L’après-midi est dédiée à une randonnée le long de la Fox River qui s’enfonce dans le Paparoa Range. Camper garé, chaussures enfilées, nous partons bille en tête le long du sentier. Une demi-heure plus tard, nous croisons un couple de retraités qui nous prévient que le balisage peut être piégeur et qu’il faut qu’on s’attende à se mouiller les pieds, il y a quatre cours d’eaux à traverser. Le guide avait prévenu un besoin pour de bonnes chaussures mais pas à ce point là. Cinq cents mètres plus loin, nous loupons le panneau disant de bifurquer à droite et arrivons droit dans la rivière. C’est donc ici qu’il faut passer ? Quentin enlève les chaussures et s’enfonce dans vingt centimètres de boue vaseuse, juste au moment où je vois le panneau en me retournant. C’est pas de bol. Finalement le passage est cent mètres plus en amont, et nous pataugeons les chaussures à la main dans trente centimètres d’eau très fraiche. Rebelote cent mètres au dessus pour revenir sur la rive de départ. Quentin perd l’équilibre et se rattrape sur sa main tenant les chaussures, désormais bien fraîches. C’est vraiment pas de bol.
La balade monte franchement dans la rainforest et l’ombre prend le dessus malgré le soleil ardent. Ici le sol ne sèche jamais et les cailloux se couvrent gentiment de mousse, transformant le sentier en patinoire chaotique. Décidément ici les « family walk » demande un peu plus qu’une paire de tongues. Notre objectif se découvre enfin au détour du chemin : l’entrée d’une grotte ouverte au public dans laquelle n’importe qui muni d’une torche peut s’enfoncer au gré de sa curiosité. Nous prenons nos frontales et notre courage et nous attaquons la spéléo. Le boyau laisse tout juste passer un bonhomme avec le sac à dos et les chaussures accrochent mal. Gare aux têtes, les stalactites attendent la rencontre avec nos scalps de pied ferme. Détour après détour, la grotte continue, continue, continue, et notre témérité diminue, diminue, diminue. Les photos dans la boite, nous faisons demi tour et retrouvons avec plaisir la lumière du jour à travers le rideau de fougères. Nous redescendons la patinoire sans casse, retraversons la rivière deux fois et revenons au van en apercevant un panneau d’info au début du sentier qui indiquait tout ce qu’il fallait savoir pour le bon déroulement de cette balade mais que nous avions nonchalamment négligé au départ… Read the fucking manual !

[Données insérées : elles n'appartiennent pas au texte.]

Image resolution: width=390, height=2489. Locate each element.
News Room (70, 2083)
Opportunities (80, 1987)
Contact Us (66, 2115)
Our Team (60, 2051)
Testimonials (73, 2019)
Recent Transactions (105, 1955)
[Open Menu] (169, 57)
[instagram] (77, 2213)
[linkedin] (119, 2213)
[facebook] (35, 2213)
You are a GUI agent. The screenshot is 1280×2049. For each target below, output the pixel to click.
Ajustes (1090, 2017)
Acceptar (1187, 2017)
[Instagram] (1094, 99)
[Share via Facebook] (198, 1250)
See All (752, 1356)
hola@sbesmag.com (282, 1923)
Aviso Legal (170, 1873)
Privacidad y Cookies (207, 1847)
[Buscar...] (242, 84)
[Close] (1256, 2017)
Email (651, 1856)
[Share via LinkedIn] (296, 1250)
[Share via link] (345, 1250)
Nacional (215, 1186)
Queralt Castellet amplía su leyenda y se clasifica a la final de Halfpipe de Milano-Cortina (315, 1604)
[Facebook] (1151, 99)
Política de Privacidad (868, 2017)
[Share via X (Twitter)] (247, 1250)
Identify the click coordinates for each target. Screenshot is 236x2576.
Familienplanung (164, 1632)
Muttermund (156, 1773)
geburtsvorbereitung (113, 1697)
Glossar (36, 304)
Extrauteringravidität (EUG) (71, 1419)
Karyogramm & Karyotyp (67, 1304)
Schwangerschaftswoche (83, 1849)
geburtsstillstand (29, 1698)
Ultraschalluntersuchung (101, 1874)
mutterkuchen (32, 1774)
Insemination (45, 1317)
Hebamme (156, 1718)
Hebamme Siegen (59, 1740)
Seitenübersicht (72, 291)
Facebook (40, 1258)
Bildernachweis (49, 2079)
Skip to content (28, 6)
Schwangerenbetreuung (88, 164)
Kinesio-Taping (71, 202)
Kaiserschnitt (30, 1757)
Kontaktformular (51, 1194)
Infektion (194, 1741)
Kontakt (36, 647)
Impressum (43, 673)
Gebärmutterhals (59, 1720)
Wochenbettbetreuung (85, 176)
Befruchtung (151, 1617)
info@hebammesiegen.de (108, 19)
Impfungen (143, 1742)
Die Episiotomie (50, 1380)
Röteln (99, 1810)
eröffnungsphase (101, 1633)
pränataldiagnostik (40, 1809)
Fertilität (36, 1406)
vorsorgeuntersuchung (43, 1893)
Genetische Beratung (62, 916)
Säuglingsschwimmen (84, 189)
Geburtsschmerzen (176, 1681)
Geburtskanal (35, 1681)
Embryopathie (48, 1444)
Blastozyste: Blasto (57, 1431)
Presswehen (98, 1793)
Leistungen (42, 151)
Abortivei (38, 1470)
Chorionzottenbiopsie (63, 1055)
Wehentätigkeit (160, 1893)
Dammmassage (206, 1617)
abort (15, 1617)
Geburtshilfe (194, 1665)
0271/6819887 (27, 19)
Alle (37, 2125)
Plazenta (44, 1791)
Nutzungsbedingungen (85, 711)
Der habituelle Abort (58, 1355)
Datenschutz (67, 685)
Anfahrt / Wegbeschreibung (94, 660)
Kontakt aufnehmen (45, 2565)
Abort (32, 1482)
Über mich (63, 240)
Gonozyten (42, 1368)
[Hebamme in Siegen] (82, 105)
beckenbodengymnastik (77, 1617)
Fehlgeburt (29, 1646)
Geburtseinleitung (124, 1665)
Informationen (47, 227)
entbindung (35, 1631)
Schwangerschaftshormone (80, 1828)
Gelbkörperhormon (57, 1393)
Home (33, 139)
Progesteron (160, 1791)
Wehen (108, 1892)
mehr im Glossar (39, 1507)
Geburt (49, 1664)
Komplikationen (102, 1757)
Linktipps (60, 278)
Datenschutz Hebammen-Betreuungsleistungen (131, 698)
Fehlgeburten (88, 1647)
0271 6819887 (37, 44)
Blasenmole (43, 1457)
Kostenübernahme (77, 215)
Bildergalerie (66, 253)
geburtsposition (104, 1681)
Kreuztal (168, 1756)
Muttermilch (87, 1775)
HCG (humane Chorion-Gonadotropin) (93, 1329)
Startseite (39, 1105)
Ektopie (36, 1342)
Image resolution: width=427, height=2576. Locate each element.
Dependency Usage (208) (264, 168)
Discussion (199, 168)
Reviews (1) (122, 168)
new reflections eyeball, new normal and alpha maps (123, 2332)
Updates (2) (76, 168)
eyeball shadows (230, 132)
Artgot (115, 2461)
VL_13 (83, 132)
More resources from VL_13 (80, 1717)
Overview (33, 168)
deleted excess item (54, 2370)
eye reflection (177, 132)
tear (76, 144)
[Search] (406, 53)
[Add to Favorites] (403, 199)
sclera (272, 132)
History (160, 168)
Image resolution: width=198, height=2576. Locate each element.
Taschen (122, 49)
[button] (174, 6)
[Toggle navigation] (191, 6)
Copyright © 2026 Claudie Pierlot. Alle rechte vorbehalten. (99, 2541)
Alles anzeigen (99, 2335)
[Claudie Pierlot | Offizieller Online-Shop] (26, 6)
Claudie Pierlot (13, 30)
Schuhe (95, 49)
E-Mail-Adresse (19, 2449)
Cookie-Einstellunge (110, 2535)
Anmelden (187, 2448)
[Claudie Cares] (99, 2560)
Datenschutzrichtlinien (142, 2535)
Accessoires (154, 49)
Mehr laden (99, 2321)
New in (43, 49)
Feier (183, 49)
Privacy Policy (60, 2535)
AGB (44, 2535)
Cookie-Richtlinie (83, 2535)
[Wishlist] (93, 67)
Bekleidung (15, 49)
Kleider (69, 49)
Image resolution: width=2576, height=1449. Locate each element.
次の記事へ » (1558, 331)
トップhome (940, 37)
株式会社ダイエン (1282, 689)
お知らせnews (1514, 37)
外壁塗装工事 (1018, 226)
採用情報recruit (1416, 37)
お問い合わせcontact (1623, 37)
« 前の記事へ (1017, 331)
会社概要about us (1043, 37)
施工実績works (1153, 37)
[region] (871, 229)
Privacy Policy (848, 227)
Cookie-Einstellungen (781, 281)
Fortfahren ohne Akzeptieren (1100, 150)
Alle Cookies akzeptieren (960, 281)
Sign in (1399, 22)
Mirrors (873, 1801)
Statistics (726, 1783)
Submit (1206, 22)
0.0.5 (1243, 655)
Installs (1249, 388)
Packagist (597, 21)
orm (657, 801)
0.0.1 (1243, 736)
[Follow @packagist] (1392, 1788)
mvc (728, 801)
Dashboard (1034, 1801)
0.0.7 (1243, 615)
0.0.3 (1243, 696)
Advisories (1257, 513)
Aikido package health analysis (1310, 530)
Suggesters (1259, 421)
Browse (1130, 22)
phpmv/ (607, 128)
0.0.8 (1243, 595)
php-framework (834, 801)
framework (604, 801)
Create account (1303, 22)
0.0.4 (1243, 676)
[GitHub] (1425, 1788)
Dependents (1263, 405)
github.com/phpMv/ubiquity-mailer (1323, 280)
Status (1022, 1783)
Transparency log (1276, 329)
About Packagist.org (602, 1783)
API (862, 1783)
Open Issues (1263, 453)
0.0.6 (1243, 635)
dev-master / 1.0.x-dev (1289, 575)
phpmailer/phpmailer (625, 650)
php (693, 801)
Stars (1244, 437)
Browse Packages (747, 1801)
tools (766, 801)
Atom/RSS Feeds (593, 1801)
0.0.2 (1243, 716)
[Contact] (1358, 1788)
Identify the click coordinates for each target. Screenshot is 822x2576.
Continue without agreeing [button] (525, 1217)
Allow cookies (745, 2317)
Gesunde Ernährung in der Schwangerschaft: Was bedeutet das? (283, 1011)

Nous repartons faire deux-trois photos des blowholes, maintenant à marée haute, re-servons de casse-croute aux sandflys, puis reprenons la route côtière jusqu’à Greymouth, une petite ville de la côte. Le camping donne sur l’océan et nous espérons bien arriver juste avant le coucher du soleil pour décapsuler une paire de bières sur la plage, et peut être voir le rayon vert. La route est magnifique, bordée par la mer et la montagne, sous une lumière de fin de journée qui fait sortir les couleurs du moindre brin d’herbe. Les kilomètres passent et le soleil tombe doucement. Un superbe pont sur une de ces rivières de galets si typiques ici nous amène à Greymouth. Mais le temps de ravitailler le porte-monnaie, le camper, le frigo, nous arrivons au camping alors que le soleil fleurte avec l’horizon. Nous choisissons le premier spot disponible pour le camper, sortons deux bières et les appareils photos et nous précipitons vers la plage. Malheureusement le temps de dégainer, le soleil avait fini par disparaître complètement. Ca s’est joué à une dizaine de secondes. Heureusement, nous avons deux bières et des côtes d’agneaux pour finir la soirée.